Worst Jokes Ever
I don't beat up midgets.
That would be punching down.
What's the difference between a gay rooster and a straight rooster?
Straight rooster says, "Cock-a-doodle-doo."
A gay rooster says, "Any cock will do."
Why doesn't The View have anyone on it who is trans? They just look like they are.
Have you heard the word of the day? It’s "legs".
Now, let’s go back to my place and I can spread them.
I don’t like to play games, actually. There is one game: It’s Barbie. Of course, I’ll be Ken, and you’ll be the box cum in.
What does a burnt pizza, cold beer, and a pregnant woman have in common?

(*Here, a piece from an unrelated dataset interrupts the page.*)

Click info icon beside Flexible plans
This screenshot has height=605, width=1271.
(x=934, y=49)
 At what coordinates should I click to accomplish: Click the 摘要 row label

Someone didn’t pull it out in time.
A kindergarten teacher asks her students, "Do you know any words that start with P?"
Little Timmy responds with, "Elmo."
Yo momma so delusional, she thought your grandma's Venus flytrap was Audrey II.
What do you call two Chinese lesbians?
Two can't chew.
What do you call a flooded hospital?
Vegetable soup.
A school shooter enters a kindergarten classroom. Little Timmy says, “He’s my daddy!”
The teacher, Mr. Mortez, screams. Little Timmy then says, “Mr. Mortez, my daddy says you’re a big fat whale and he wants to roll you all the way to Canada!” *pushes Mr. Mortez* Little Timmy says, “Hail f**king Canada!”
What does a slave owner use to buy slaves? A Master Card.
No matter how lonely you get, you have Explain Bear.
Explain Bear is always there for you.
Have you heard of the book about the transgender whale?
It’s called "Maybe Dick."
If a midget says your hair smells nice, is that sexual harassment?
What's the difference between hungry and horny?
Where you stick the cucumber.
Why does Batman’s mask only cover half of his face?
So the police can see that he’s white.
What do black parents and elevators have in common?
Neither of them can raise anything without a belt.
What do bungee jumping and a gay man have in common?
If the rubber breaks, they're in beep shit.
What should you do if your girlfriend starts smoking?
Tell her to slow down and use lubricants.